Functional deletion of α7 nicotinic acetylcholine receptor impairs Ca(2+)-dependent glutamatergic synaptic transmission by affecting both presynaptic and postsynaptic protein expression and function.

Alpha7 nicotinic acetylcholine receptors (α7-nAChRs) are ionotropic, Ca(2+)-permeable receptors highly expressed in brain regions involved in memory formation, such as the hippocampus. Their activation induces cation influx and neuronal depolarization, which in turn promotes glutamate release-highlighting a crucial interplay between cholinergic and glutamatergic signaling in the healthy brain. Interestingly, the genetic deletion of α7-nAChRs in mice (α7-KO mice) leads to an Alzheimer's disease (AD)-like phenotype characterized by aberrant amyloid-β accumulation, tau phosphorylation, and neuroinflammation in aged (>12 months) mice. However, glutamatergic transmission in these mice prior to the onset of the AD-like phenotype has been poorly investigated. We thus studied molecular and functional properties of glutamatergic transmission in 4-6-months-old α7-KO mice, representing a prodromal phase of the AD-like neuropathology. We found that hippocampal CA1 neurons in brain slices from α7-KO mice showed a reduced frequency of the spontaneous excitatory post-synaptic currents (sEPSCs) compared to those of wild-type (WT) mice. On the contrary, the amplitude of sEPSCs was not affected, although in α7-KO neurons these currents displayed a longer rise time than in wild-type. CA1 neurons from α7-KO mice also exhibited a significantly smaller evoked NMDA currents than WT neurons, whereas AMPA currents were unaffected.

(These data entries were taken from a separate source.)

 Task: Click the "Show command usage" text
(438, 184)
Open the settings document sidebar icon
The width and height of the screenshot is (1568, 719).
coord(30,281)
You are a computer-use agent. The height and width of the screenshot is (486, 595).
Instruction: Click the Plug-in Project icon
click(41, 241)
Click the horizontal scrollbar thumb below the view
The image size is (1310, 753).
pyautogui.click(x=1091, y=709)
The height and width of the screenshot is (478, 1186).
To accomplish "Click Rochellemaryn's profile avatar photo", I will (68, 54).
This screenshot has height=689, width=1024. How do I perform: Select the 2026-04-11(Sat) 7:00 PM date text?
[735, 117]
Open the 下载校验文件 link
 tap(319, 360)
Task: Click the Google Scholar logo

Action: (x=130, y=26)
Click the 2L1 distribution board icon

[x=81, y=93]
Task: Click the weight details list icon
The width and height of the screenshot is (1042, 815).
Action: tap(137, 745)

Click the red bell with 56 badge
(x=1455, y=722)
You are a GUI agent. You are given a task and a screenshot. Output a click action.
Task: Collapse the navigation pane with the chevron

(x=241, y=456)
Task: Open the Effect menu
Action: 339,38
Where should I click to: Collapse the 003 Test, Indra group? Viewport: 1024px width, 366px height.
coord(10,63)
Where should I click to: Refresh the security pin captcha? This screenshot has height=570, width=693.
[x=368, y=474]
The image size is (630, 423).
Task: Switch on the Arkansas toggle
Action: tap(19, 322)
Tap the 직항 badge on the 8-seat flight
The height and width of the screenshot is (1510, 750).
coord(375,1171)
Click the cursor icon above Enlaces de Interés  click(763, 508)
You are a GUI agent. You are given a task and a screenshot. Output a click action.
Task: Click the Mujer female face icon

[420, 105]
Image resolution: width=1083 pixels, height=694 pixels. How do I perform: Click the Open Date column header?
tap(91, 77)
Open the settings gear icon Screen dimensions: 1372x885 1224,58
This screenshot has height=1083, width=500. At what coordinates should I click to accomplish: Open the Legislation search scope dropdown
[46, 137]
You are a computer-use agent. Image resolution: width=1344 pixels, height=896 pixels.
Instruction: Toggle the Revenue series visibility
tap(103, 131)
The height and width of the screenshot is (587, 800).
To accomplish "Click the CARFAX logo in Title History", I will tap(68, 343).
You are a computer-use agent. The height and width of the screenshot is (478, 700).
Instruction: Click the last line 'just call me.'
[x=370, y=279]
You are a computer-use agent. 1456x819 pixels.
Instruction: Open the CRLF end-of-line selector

From a molecular point of view, hippocampal neurons of α7-KO mice exhibited an increased expression of the pre-synaptic protein Synapsin-1 and of the NMDA subunits GluN2A and GluN2B, but no modifications in the expression of AMPA receptor subunits (GluA1 and GluA2) were found. Importantly, selective re-expression of the α7-nAChRs in neurons of α7-KO mice restored the evoked NMDA current amplitude and the rise time of sEPSCs, but it did not rescue the frequency of sEPSCs, thus suggesting that post-synaptic integrity depends on neuronal α7-nAChRs.